> [Text provided]
____________
Women’s participation in the world economy could add as much as US$28 trillion to annual global GDP[2]by 2025 with studies confirming the powerful multiplier effect of women’s empowerment on economic growth.

In 2016, there were 1.75 billion women in the labour force and an estimated 163 million women were either starting or running new businesses in 74 economies, with an additional 111 million at the helm of established businesses.[3]

Studies report that 870 million women, who aren’t already part of the mainstream economy, will enter the workforce or start their own businesses by 2020[4], with the global income of women predicted to reach US$18 trillion by the end of 2018.[5]

Women also drive 70-80% of all consumer purchases and the multiplier effect of female empowerment on overall economic growth, only strengthens all aspects of the value chain. However, despite 68% of the world’s gender gap now considered to be closed, there is still a parity gap in crucial areas, including the workplace.[6]

Women represent less than 5% of Standard & Poor’s 500 (in 2017, a total of 32 female CEOs were represented on the Fortune 500 list, up from 21 in 2016), yet studies show that companies with female leaders tend to perform better financially.

Businesses that increase leadership opportunities for women increase organisational effectiveness with studies reporting that where women occupy at least 30% of leadership positions, this increases new profit margins by up to 6%.[7]In the UAE, a 2012 study noted that increasing female employment could have a positive impact on GDP growth of 12%.[8]


In the Middle East & North Africa (MENA) region, established business ownership among women is lower than in other markets, with female leadership just one-third the rate of male business owners.[9]The ratio of women to men in senior positions in the region also stands at an average of just 9%, compared to 35% in the Americas, 29% in Africa and 21% in Europe.

All six GCC countries, and governments elsewhere across the region, are pursuing economic diversification visions and moving towards knowledge-based economies, with women’s economic empowerment a key commitment.

The MENA region closed more than 60% of its overall gender gap in 2017.[10]A total of 11 countries in the region improved their overall score, led by the UAE.

Female participation in the workforce currently ranges from 15% in Kuwait to 63% in the UAE.[11]The UAE and Saudi Arabia are among the GCC nations leading the drive to increase women’s participation in the workplace through their respective Vision 2021 and Vision 2030 strategies.

The UAE already ranks second in the Middle East for wage equality for similar work[12]and the newly launched Gender Balance Council has been mandated to enhance the public sector working environment by providing women with equal opportunities. At Government level, the country is a role model for the region with almost 30% female Federal National Council members (higher than the US) and representing 20% of the diplomatic corps.
____________
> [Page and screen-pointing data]

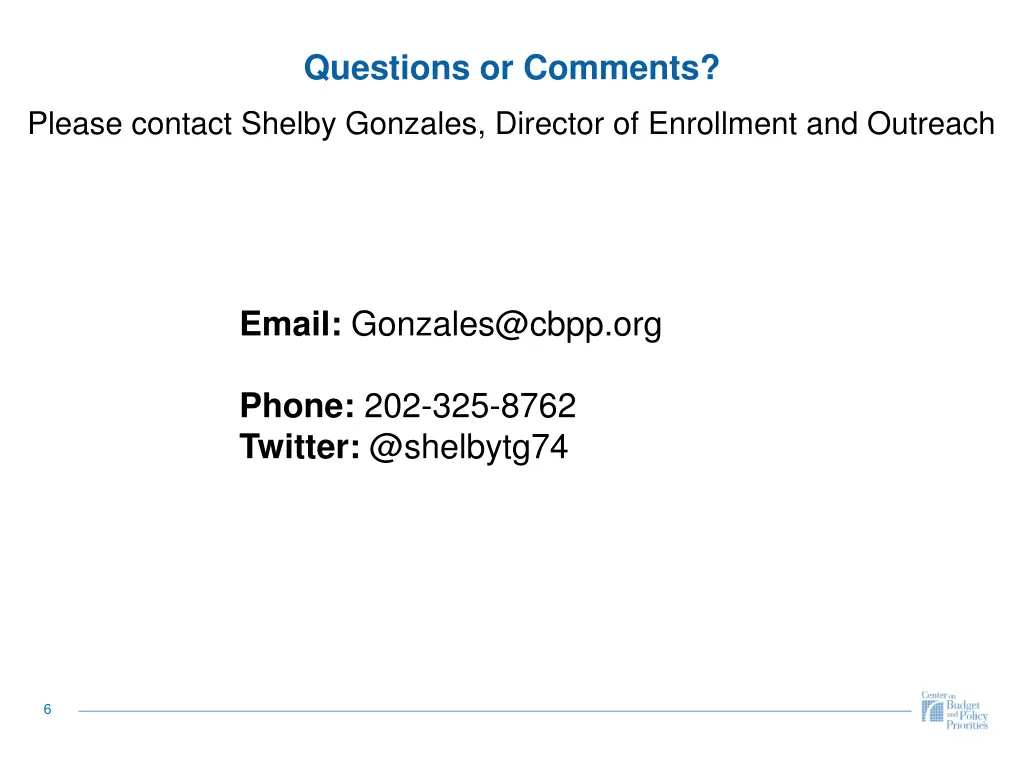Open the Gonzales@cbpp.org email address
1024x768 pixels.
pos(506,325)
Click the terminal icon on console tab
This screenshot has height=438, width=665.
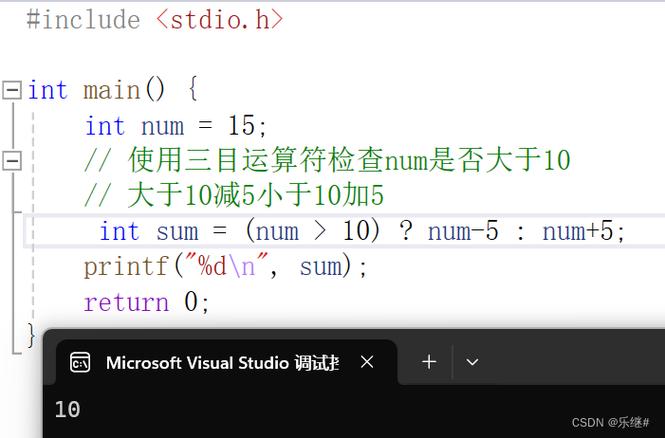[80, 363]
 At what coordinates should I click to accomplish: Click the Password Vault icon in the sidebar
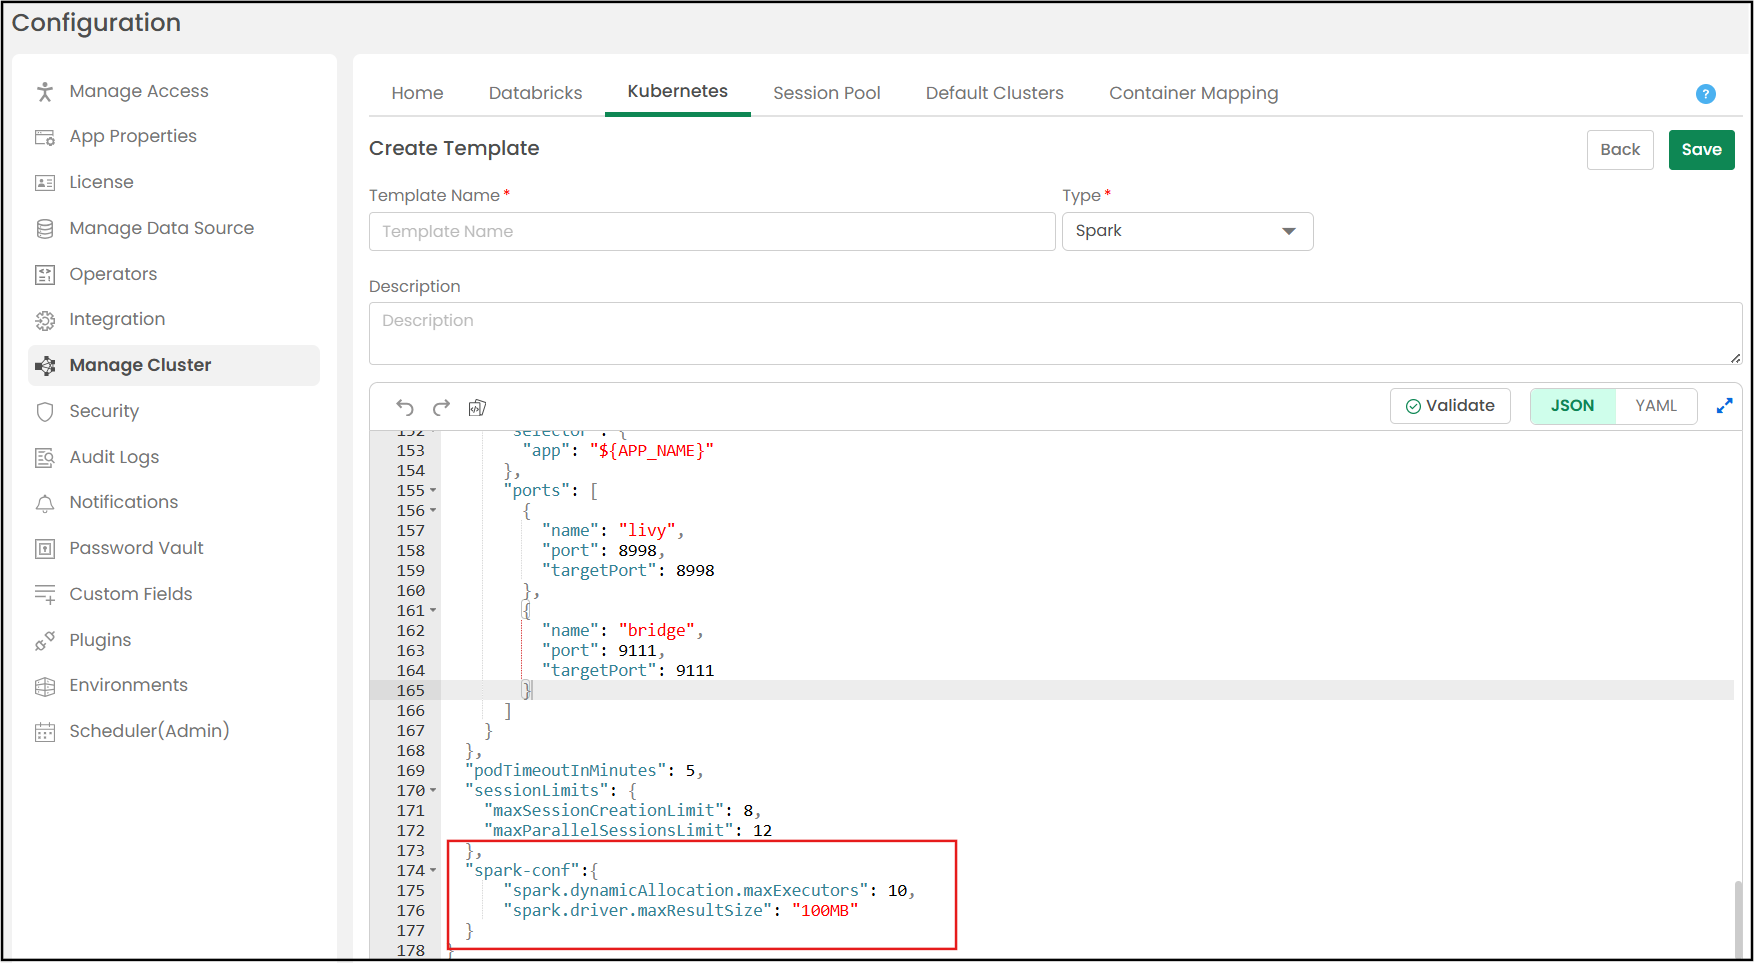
____________
> [To do]
1. In the text on women's economic empowerment, how widely does female workforce participation range across the GCC?
2. Continue the text on women's economic empowerment after its last sentence.
The records play no part in the tasks.

> [Expected outputs]
1. It ranges from 15% in Kuwait to 63% in the UAE.

2.
In Saudi Arabia, where major socioeconomic change is underway, the plan is to increase women’s participation in the workforce from 22% to 30% by 2030, while Bahrain puts female contribution to the economy as increasing at around 5% per annum, with a 2020 target of 45.6%. Kuwait has also committed US$4 million to the development of women’s skills and boosting economic participation.[13]


The MENA region has an active community of high profile role models from Lubna S Olayan, head of Saudi Arabia’s Olayan Financing, an ambassador for women’s economic empowerment since the early 80s, and the first woman elected to the board of a publicly traded company).[14]; to Sheikh Hussein Al Banawi, CEO & Chairman, The Industrial Group, and Chairman of the Advisory Committee of The Effat Ambassadors Program at Jeddah’s Effat University, which empowers aspiring women leaders and who is also a role model for Arab youth, pushing the agenda for the breaking down of gender stereotypes.

The UAE’s Raja Easa Al Gurg, has been at the helm of the Easa Saleh Al Gurg group of companies since 1990 and is also President of Dubai Business Women Council, which has been providing strategic education, training and networking opportunities for Emiratis since 2002.

At government level, HE Sultan Bin Saeed Al Mansoori, Minister of the Economy, UAE, is championing diversity and inclusion progress as a driver to support the country’s economic diversification strategy and global development, through ground breaking government programmes such as the Gender Balance Council. Telecommunications company Du, has also been cited as a major advocate for diversity and inclusion change, led by CEO, Osman Sultan, who has been pursuing inclusion from within, with a specific focus on youth, people of determination and women.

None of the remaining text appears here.